··· SUPPLIED DATA
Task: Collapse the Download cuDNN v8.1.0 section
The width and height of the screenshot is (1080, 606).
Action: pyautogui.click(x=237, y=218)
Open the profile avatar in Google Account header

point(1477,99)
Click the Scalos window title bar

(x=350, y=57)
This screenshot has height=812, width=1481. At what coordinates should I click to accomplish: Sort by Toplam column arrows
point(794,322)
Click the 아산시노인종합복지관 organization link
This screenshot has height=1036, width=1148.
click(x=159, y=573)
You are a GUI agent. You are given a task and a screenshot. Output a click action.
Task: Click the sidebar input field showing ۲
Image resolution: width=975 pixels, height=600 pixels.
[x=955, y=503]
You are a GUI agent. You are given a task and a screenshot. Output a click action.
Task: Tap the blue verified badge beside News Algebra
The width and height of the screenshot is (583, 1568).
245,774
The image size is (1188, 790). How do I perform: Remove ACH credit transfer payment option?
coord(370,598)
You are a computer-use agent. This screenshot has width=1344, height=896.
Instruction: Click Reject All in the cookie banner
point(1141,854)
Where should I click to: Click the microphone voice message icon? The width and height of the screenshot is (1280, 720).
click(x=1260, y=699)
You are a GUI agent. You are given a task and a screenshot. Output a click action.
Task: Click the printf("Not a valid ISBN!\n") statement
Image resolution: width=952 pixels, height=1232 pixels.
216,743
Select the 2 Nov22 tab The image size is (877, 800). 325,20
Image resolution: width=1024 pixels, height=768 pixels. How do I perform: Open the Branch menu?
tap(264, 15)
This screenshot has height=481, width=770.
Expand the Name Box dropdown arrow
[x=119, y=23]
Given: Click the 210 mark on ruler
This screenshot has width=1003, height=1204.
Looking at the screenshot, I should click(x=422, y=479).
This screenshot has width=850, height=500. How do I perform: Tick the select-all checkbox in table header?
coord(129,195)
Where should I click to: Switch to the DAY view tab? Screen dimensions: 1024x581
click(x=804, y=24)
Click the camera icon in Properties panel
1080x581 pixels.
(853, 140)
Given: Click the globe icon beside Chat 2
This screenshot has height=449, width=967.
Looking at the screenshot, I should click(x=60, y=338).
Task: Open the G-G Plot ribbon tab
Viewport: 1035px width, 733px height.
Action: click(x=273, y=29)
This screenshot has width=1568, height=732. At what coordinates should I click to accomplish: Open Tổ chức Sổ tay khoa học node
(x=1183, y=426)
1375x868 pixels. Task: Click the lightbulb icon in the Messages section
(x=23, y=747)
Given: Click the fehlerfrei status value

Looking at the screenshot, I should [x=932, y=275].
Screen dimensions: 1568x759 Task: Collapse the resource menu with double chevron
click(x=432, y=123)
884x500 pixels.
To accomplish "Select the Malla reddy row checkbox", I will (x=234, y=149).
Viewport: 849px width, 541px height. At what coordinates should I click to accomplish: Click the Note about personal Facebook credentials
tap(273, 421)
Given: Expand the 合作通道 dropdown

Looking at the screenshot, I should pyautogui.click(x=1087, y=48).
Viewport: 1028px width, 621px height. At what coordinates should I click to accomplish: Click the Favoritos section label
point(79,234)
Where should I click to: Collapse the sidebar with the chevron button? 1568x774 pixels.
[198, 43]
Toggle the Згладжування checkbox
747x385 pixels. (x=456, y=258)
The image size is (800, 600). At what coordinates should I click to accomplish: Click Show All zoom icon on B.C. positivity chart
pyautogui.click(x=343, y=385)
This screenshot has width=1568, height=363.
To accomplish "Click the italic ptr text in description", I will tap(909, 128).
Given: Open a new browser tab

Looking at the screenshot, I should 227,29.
······
**EXERCISE INSTRUCTIONS**. From the data above, give every line again exactly as it appears.

**TASK SOLUTION**.
Task: Collapse the Download cuDNN v8.1.0 section
The width and height of the screenshot is (1080, 606).
Action: pyautogui.click(x=237, y=218)
Open the profile avatar in Google Account header

point(1477,99)
Click the Scalos window title bar

(x=350, y=57)
This screenshot has height=812, width=1481. At what coordinates should I click to accomplish: Sort by Toplam column arrows
point(794,322)
Click the 아산시노인종합복지관 organization link
This screenshot has height=1036, width=1148.
click(x=159, y=573)
You are a GUI agent. You are given a task and a screenshot. Output a click action.
Task: Click the sidebar input field showing ۲
Image resolution: width=975 pixels, height=600 pixels.
[x=955, y=503]
You are a GUI agent. You are given a task and a screenshot. Output a click action.
Task: Tap the blue verified badge beside News Algebra
The width and height of the screenshot is (583, 1568).
245,774
The image size is (1188, 790). How do I perform: Remove ACH credit transfer payment option?
coord(370,598)
You are a computer-use agent. This screenshot has width=1344, height=896.
Instruction: Click Reject All in the cookie banner
point(1141,854)
Where should I click to: Click the microphone voice message icon? The width and height of the screenshot is (1280, 720).
click(x=1260, y=699)
You are a GUI agent. You are given a task and a screenshot. Output a click action.
Task: Click the printf("Not a valid ISBN!\n") statement
Image resolution: width=952 pixels, height=1232 pixels.
216,743
Select the 2 Nov22 tab The image size is (877, 800). 325,20
Image resolution: width=1024 pixels, height=768 pixels. How do I perform: Open the Branch menu?
tap(264, 15)
This screenshot has height=481, width=770.
Expand the Name Box dropdown arrow
[x=119, y=23]
Given: Click the 210 mark on ruler
This screenshot has width=1003, height=1204.
Looking at the screenshot, I should click(x=422, y=479).
This screenshot has width=850, height=500. How do I perform: Tick the select-all checkbox in table header?
coord(129,195)
Where should I click to: Switch to the DAY view tab? Screen dimensions: 1024x581
click(x=804, y=24)
Click the camera icon in Properties panel
1080x581 pixels.
(853, 140)
Given: Click the globe icon beside Chat 2
This screenshot has height=449, width=967.
Looking at the screenshot, I should click(x=60, y=338).
Task: Open the G-G Plot ribbon tab
Viewport: 1035px width, 733px height.
Action: click(x=273, y=29)
This screenshot has width=1568, height=732. At what coordinates should I click to accomplish: Open Tổ chức Sổ tay khoa học node
(x=1183, y=426)
1375x868 pixels. Task: Click the lightbulb icon in the Messages section
(x=23, y=747)
Given: Click the fehlerfrei status value

Looking at the screenshot, I should [x=932, y=275].
Screen dimensions: 1568x759 Task: Collapse the resource menu with double chevron
click(x=432, y=123)
884x500 pixels.
To accomplish "Select the Malla reddy row checkbox", I will (x=234, y=149).
Viewport: 849px width, 541px height. At what coordinates should I click to accomplish: Click the Note about personal Facebook credentials
tap(273, 421)
Given: Expand the 合作通道 dropdown

Looking at the screenshot, I should pyautogui.click(x=1087, y=48).
Viewport: 1028px width, 621px height. At what coordinates should I click to accomplish: Click the Favoritos section label
point(79,234)
Where should I click to: Collapse the sidebar with the chevron button? 1568x774 pixels.
[198, 43]
Toggle the Згладжування checkbox
747x385 pixels. (x=456, y=258)
The image size is (800, 600). At what coordinates should I click to accomplish: Click Show All zoom icon on B.C. positivity chart
pyautogui.click(x=343, y=385)
This screenshot has width=1568, height=363.
To accomplish "Click the italic ptr text in description", I will tap(909, 128).
Given: Open a new browser tab

Looking at the screenshot, I should 227,29.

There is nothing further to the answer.